Top of Records shown
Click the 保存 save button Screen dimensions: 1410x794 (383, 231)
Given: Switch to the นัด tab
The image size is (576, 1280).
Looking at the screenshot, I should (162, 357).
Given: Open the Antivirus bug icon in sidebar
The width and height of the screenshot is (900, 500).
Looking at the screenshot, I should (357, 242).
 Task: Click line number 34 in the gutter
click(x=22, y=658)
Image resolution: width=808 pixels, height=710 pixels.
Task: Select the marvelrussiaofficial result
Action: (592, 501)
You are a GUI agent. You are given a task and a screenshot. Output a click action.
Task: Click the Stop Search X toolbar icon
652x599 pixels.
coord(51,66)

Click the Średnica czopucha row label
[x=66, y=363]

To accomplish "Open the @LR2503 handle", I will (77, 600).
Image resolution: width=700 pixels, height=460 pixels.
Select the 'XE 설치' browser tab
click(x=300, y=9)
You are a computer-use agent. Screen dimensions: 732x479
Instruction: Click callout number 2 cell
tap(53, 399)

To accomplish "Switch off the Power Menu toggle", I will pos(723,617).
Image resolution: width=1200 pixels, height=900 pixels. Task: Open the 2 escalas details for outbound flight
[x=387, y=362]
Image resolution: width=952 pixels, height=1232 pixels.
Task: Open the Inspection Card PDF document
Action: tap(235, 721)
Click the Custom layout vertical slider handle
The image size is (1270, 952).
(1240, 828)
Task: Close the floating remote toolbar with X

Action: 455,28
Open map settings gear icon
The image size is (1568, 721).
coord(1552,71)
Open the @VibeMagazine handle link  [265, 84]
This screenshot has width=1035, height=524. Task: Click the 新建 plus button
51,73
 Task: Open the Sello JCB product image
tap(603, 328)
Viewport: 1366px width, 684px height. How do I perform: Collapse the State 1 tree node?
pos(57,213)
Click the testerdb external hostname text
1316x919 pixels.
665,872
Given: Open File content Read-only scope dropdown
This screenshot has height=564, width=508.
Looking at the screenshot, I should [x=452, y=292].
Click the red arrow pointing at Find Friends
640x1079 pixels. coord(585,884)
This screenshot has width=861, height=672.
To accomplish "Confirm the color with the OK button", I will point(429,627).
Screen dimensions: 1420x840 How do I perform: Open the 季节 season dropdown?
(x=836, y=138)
Bottom of Records shown
» **Assignment**: With nothing added or dropped, reproduce all the data exactly.

» **Solution for this problem**:
Click the 保存 save button Screen dimensions: 1410x794 (383, 231)
Given: Switch to the นัด tab
The image size is (576, 1280).
Looking at the screenshot, I should (162, 357).
Given: Open the Antivirus bug icon in sidebar
The width and height of the screenshot is (900, 500).
Looking at the screenshot, I should (357, 242).
 Task: Click line number 34 in the gutter
click(x=22, y=658)
Image resolution: width=808 pixels, height=710 pixels.
Task: Select the marvelrussiaofficial result
Action: (592, 501)
You are a GUI agent. You are given a task and a screenshot. Output a click action.
Task: Click the Stop Search X toolbar icon
652x599 pixels.
coord(51,66)

Click the Średnica czopucha row label
[x=66, y=363]

To accomplish "Open the @LR2503 handle", I will (77, 600).
Image resolution: width=700 pixels, height=460 pixels.
Select the 'XE 설치' browser tab
click(x=300, y=9)
You are a computer-use agent. Screen dimensions: 732x479
Instruction: Click callout number 2 cell
tap(53, 399)

To accomplish "Switch off the Power Menu toggle", I will pos(723,617).
Image resolution: width=1200 pixels, height=900 pixels. Task: Open the 2 escalas details for outbound flight
[x=387, y=362]
Image resolution: width=952 pixels, height=1232 pixels.
Task: Open the Inspection Card PDF document
Action: tap(235, 721)
Click the Custom layout vertical slider handle
The image size is (1270, 952).
(1240, 828)
Task: Close the floating remote toolbar with X

Action: 455,28
Open map settings gear icon
The image size is (1568, 721).
coord(1552,71)
Open the @VibeMagazine handle link  [265, 84]
This screenshot has width=1035, height=524. Task: Click the 新建 plus button
51,73
 Task: Open the Sello JCB product image
tap(603, 328)
Viewport: 1366px width, 684px height. How do I perform: Collapse the State 1 tree node?
pos(57,213)
Click the testerdb external hostname text
1316x919 pixels.
665,872
Given: Open File content Read-only scope dropdown
This screenshot has height=564, width=508.
Looking at the screenshot, I should [x=452, y=292].
Click the red arrow pointing at Find Friends
640x1079 pixels. coord(585,884)
This screenshot has width=861, height=672.
To accomplish "Confirm the color with the OK button", I will point(429,627).
Screen dimensions: 1420x840 How do I perform: Open the 季节 season dropdown?
(x=836, y=138)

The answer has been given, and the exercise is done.